[Text and item location entries]
==================================================

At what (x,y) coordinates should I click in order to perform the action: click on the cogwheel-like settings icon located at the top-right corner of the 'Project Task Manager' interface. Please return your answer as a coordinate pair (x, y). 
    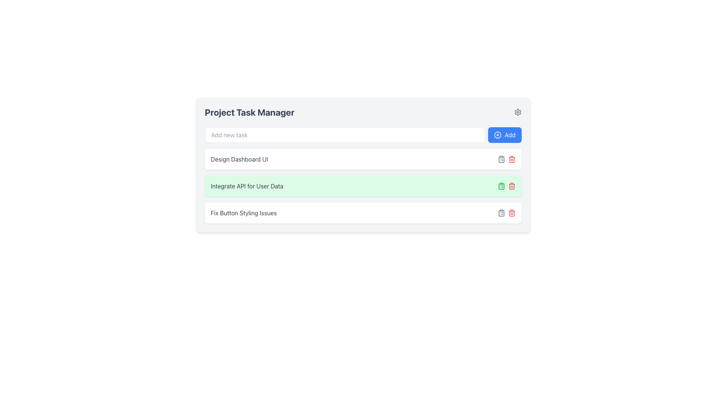
    Looking at the image, I should click on (517, 112).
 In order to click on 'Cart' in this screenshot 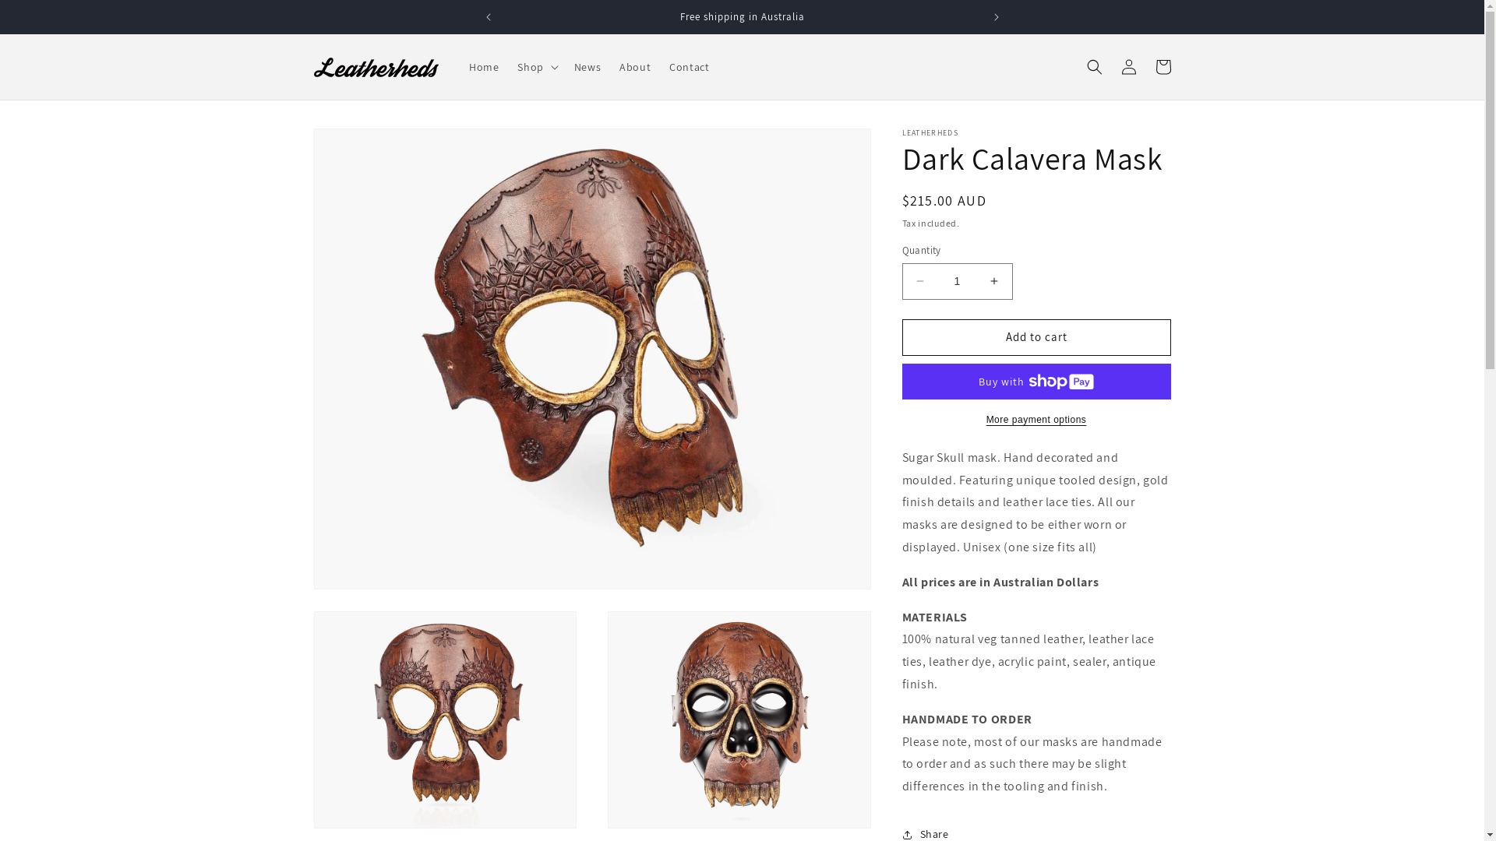, I will do `click(1162, 65)`.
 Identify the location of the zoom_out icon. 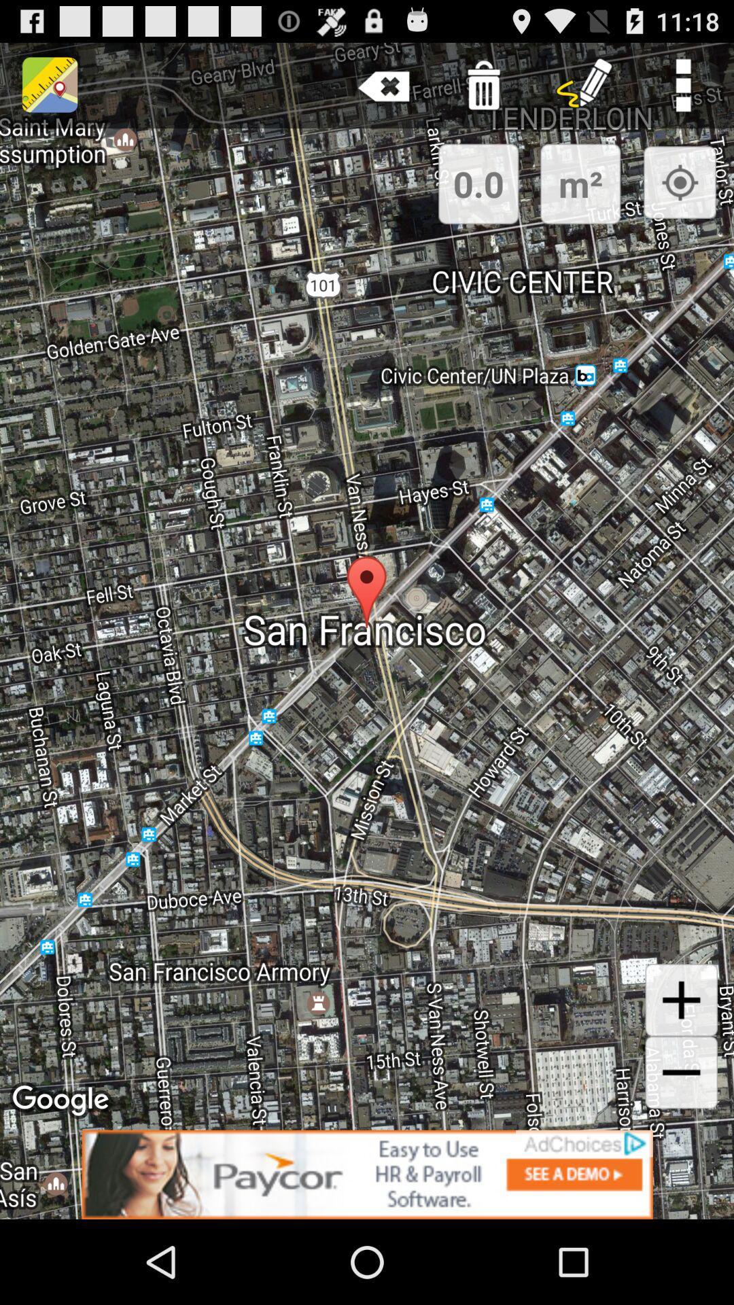
(681, 1147).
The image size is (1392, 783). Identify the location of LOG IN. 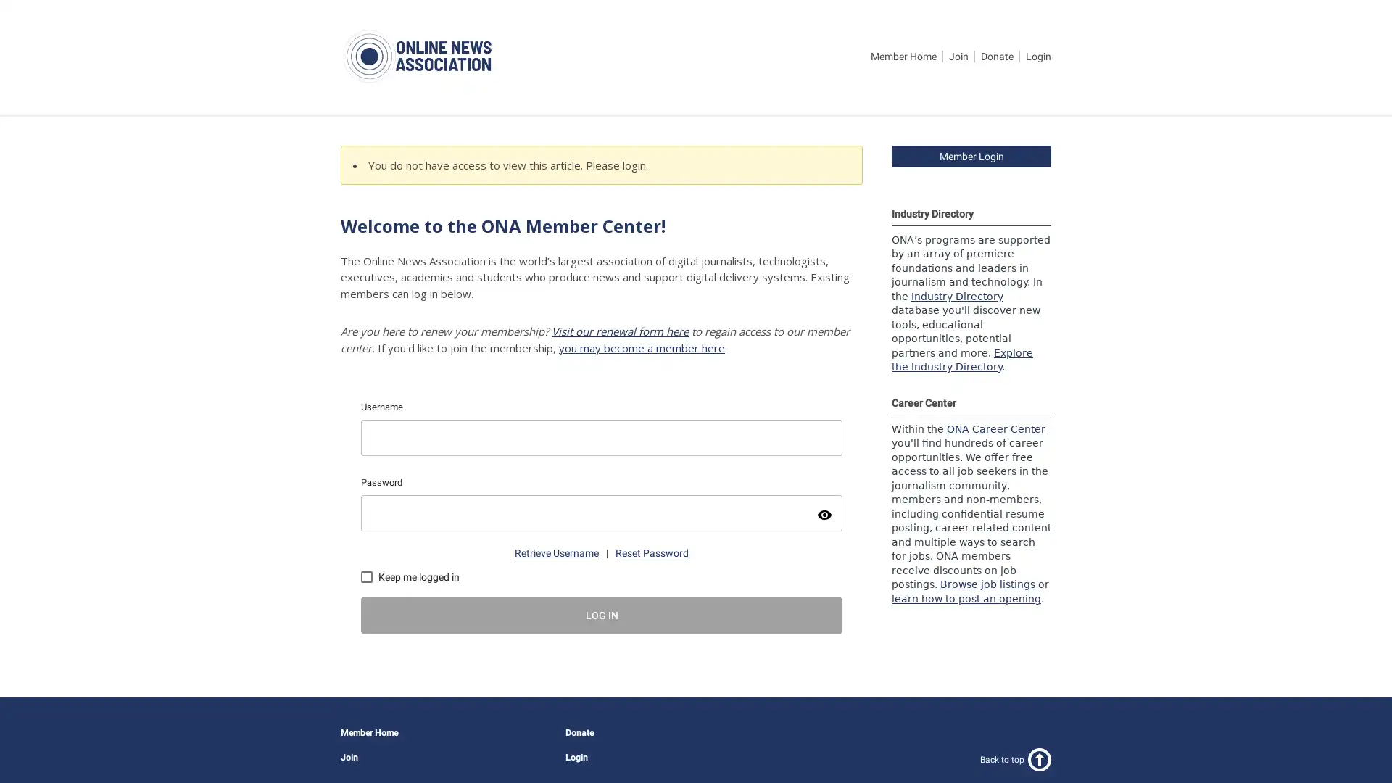
(602, 615).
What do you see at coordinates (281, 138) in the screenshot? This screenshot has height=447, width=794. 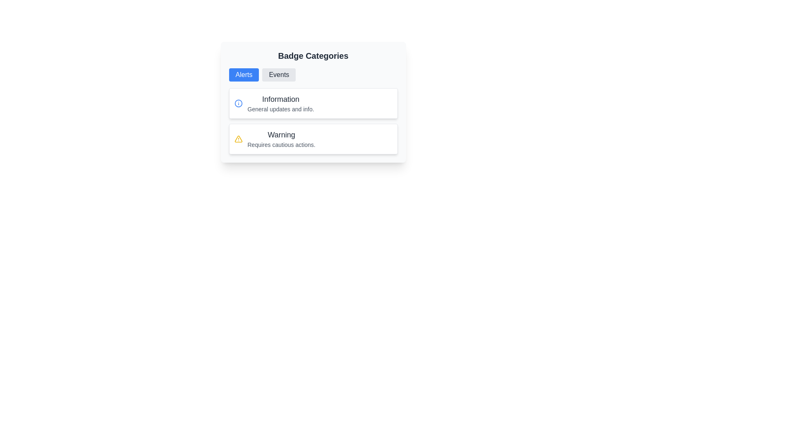 I see `the warning message Text Label that displays 'Warning' and 'Requires cautious actions.' in the second card under 'Badge Categories'` at bounding box center [281, 138].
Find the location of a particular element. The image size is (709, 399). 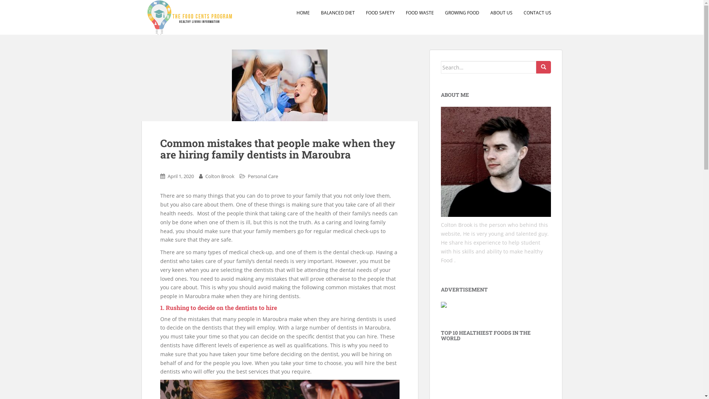

'FOOD WASTE' is located at coordinates (419, 13).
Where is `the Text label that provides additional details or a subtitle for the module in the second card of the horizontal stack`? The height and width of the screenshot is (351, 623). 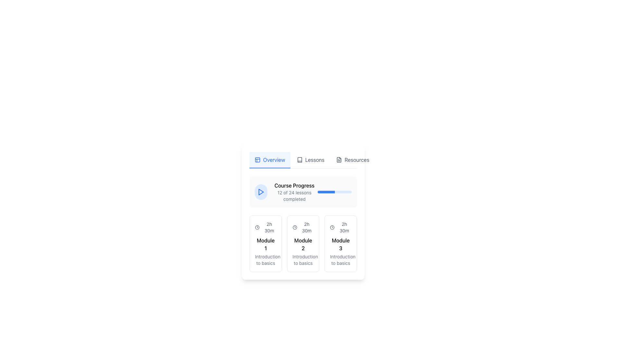
the Text label that provides additional details or a subtitle for the module in the second card of the horizontal stack is located at coordinates (303, 259).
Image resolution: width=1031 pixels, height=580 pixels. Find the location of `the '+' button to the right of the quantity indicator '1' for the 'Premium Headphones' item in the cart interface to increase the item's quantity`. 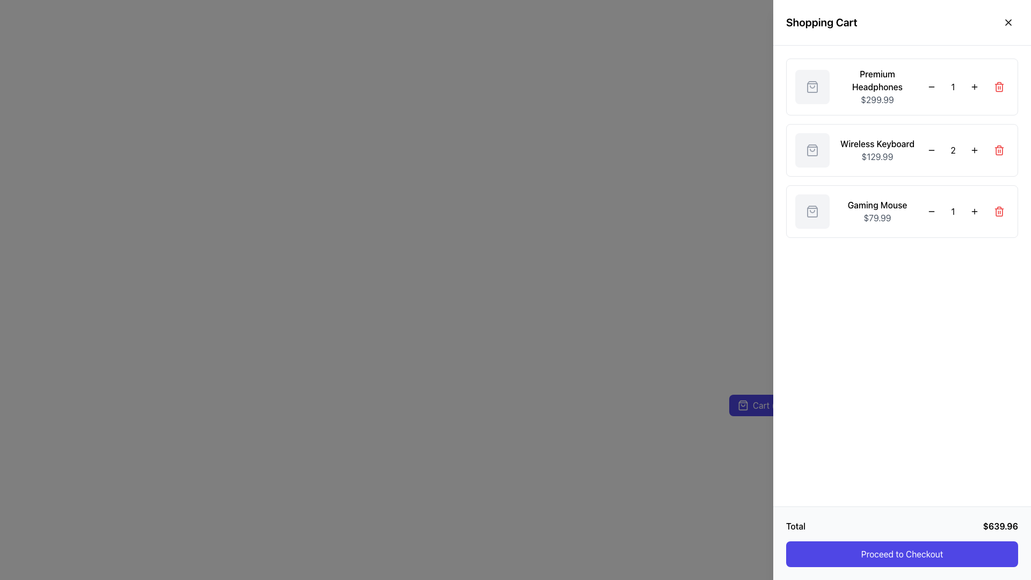

the '+' button to the right of the quantity indicator '1' for the 'Premium Headphones' item in the cart interface to increase the item's quantity is located at coordinates (974, 86).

==================================================

» **Your task**:
Please output the lines from the one containing "Find the location of a" through the one containing "coordinates (303, 259)." as a Markdown table with columns n and Line. Number the rows, skip blank lines and leave the pictures out.

» **Right answer**:
| n | Line |
|---|---|
| 1 | Find the location of a particular element. The image size is (709, 399).  |
| 2 | 'FOOD WASTE' is located at coordinates (419, 13). |
| 3 | Where is `the Text label that provides additional details or a subtitle for the module in the second card of the horizontal stack`? The height and width of the screenshot is (351, 623).  |
| 4 | the Text label that provides additional details or a subtitle for the module in the second card of the horizontal stack is located at coordinates (303, 259). |